--- PROVIDED DATA Enclosed Below ---
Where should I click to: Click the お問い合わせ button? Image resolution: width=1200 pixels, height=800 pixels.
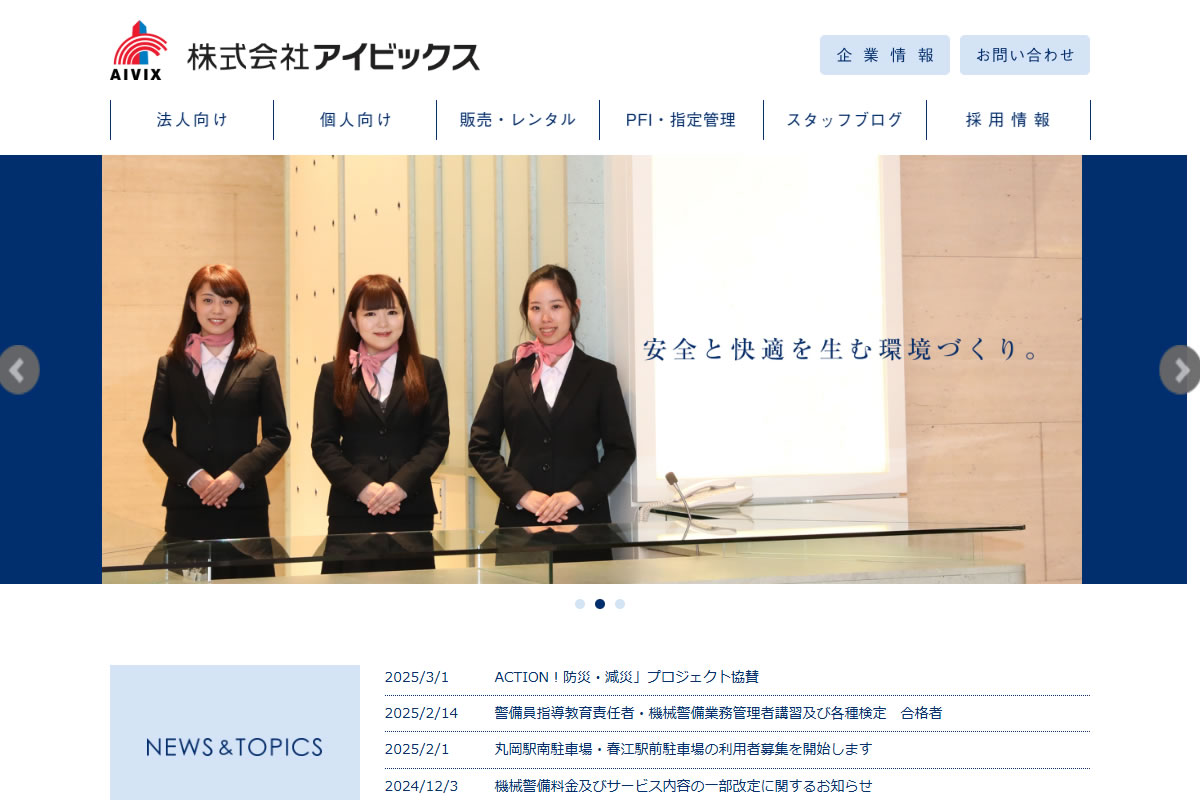pos(1024,55)
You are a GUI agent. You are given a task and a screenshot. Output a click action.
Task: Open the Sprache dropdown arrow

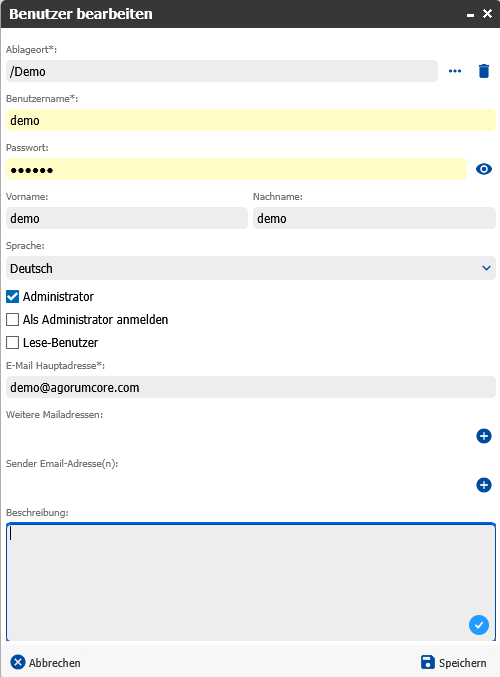[486, 268]
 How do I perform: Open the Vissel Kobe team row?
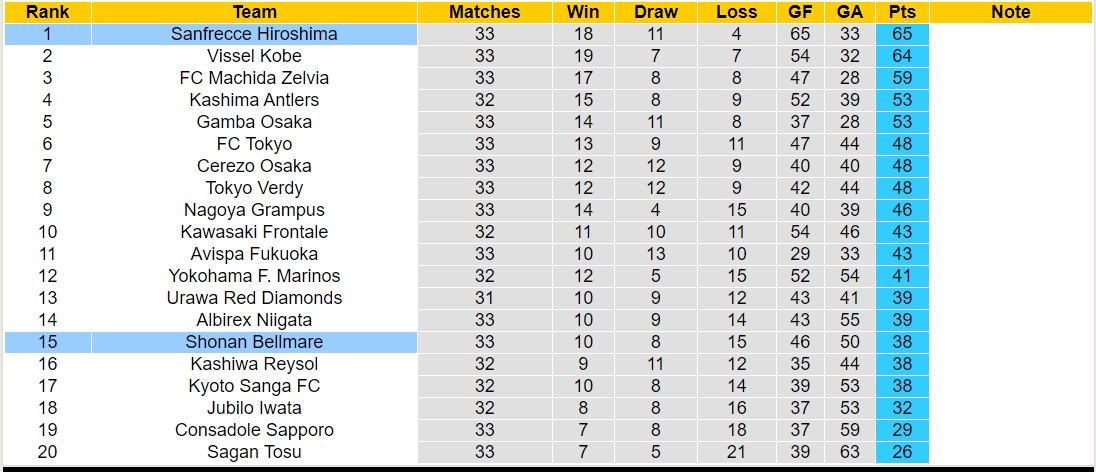point(254,56)
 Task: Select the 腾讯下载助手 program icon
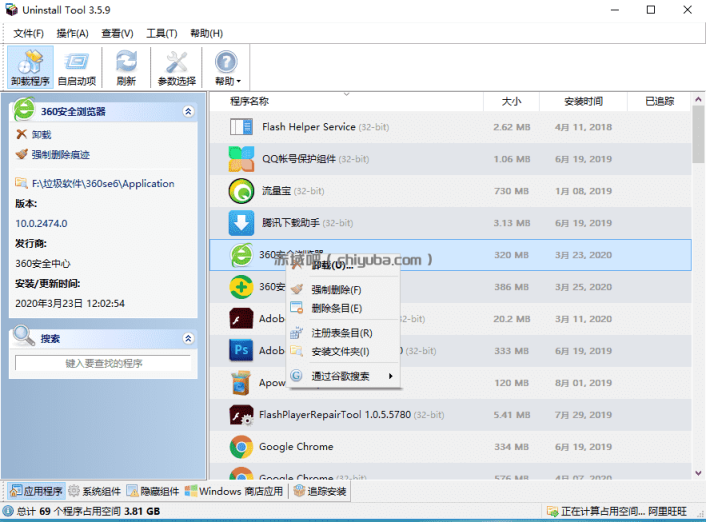tap(241, 223)
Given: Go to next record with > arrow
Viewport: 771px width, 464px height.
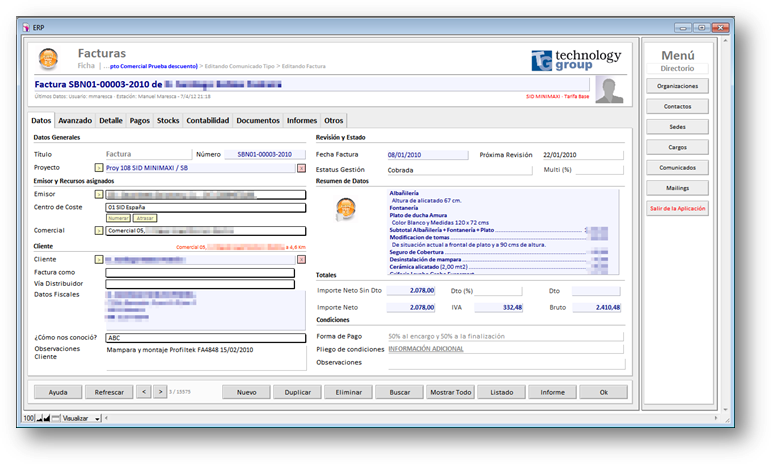Looking at the screenshot, I should pos(159,392).
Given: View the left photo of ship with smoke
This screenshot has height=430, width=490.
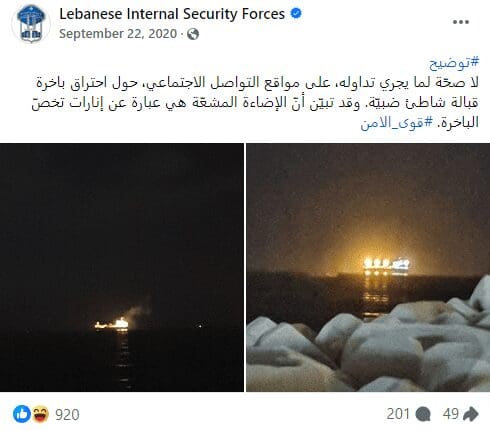Looking at the screenshot, I should click(122, 267).
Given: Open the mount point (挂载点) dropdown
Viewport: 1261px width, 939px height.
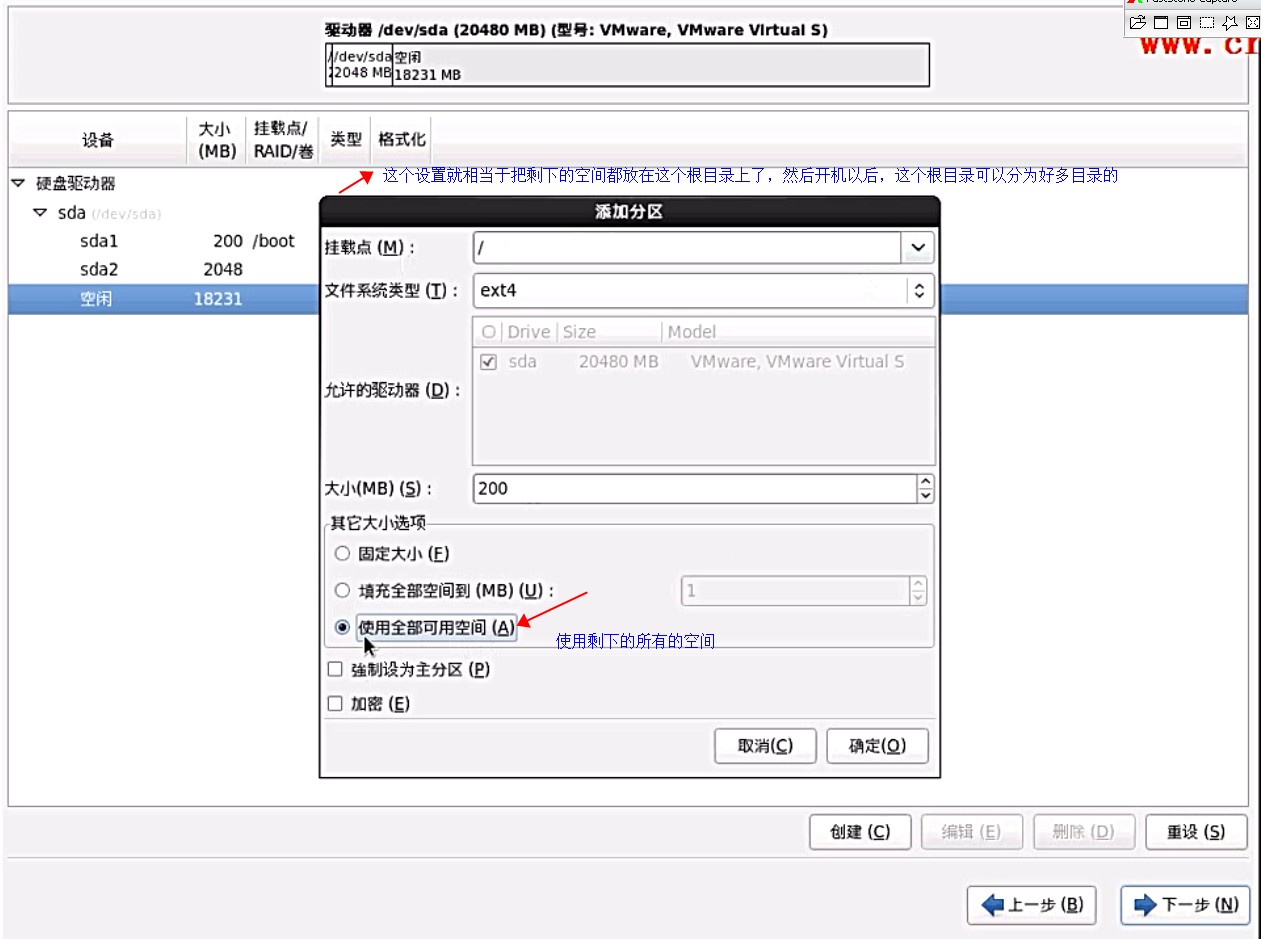Looking at the screenshot, I should coord(917,247).
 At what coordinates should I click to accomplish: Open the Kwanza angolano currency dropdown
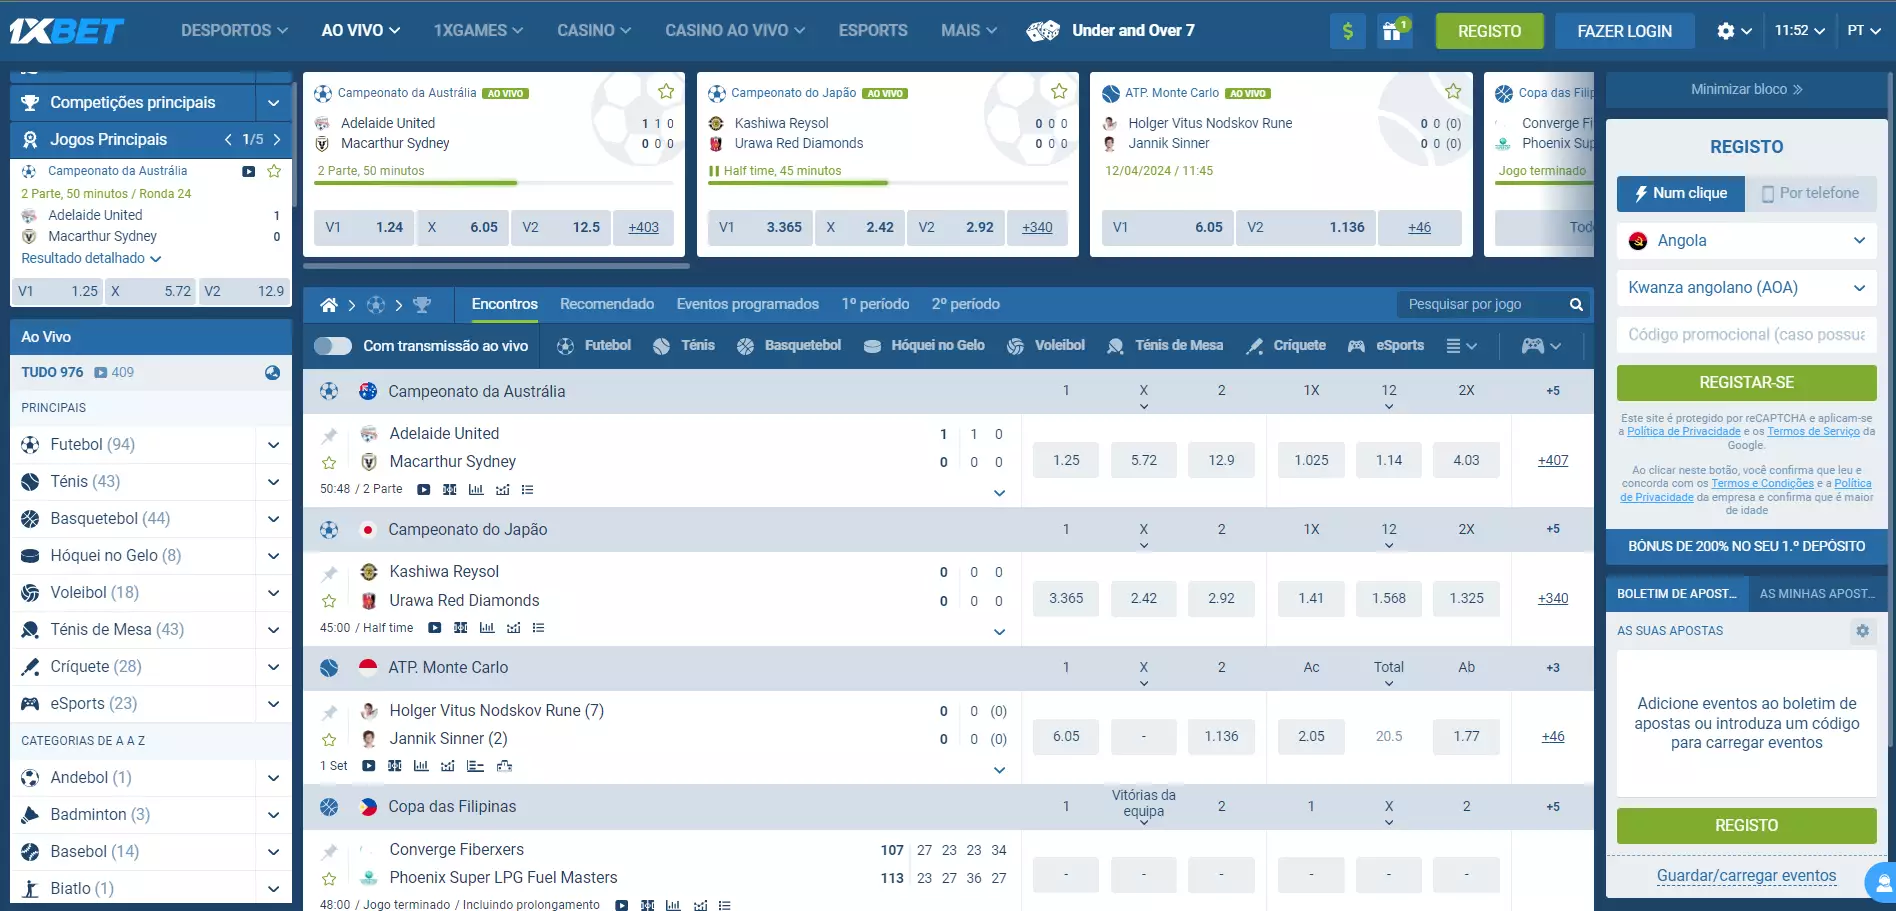[1746, 288]
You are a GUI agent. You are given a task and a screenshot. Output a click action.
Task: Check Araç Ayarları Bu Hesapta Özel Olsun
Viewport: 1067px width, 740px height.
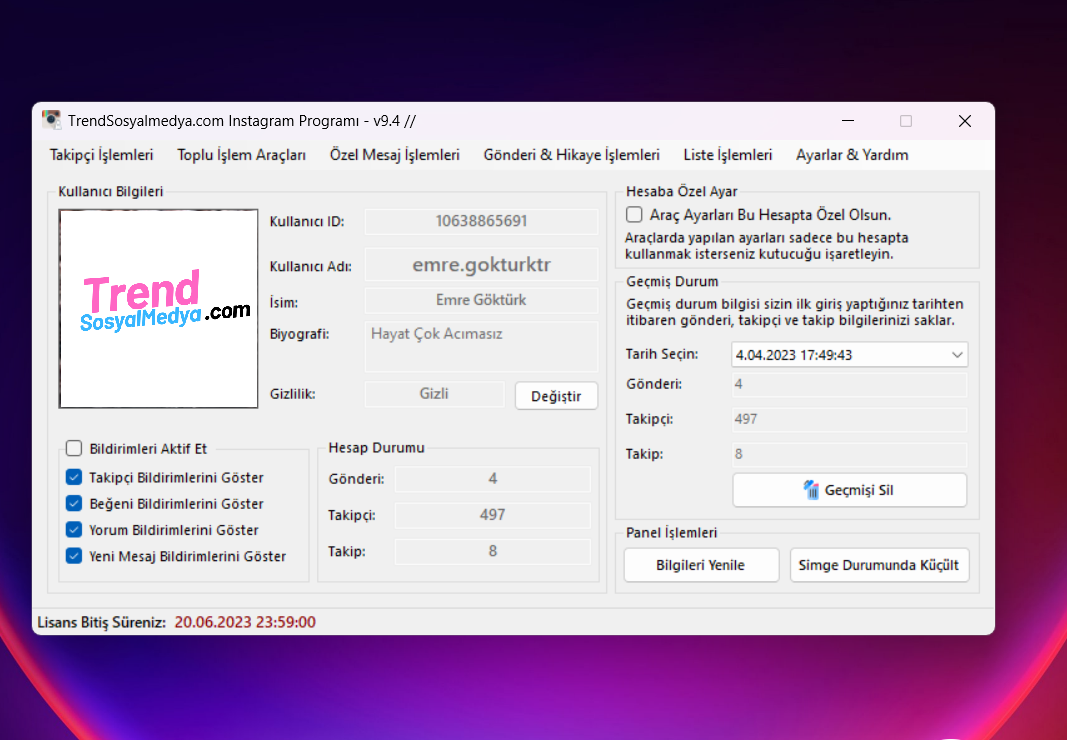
--- End of Enclosed PROVIDED DATA ---
Show the lines above that have the word "with".

TASK SOLUTION:
Given: Go to next record with > arrow
Given: View the left photo of ship with smoke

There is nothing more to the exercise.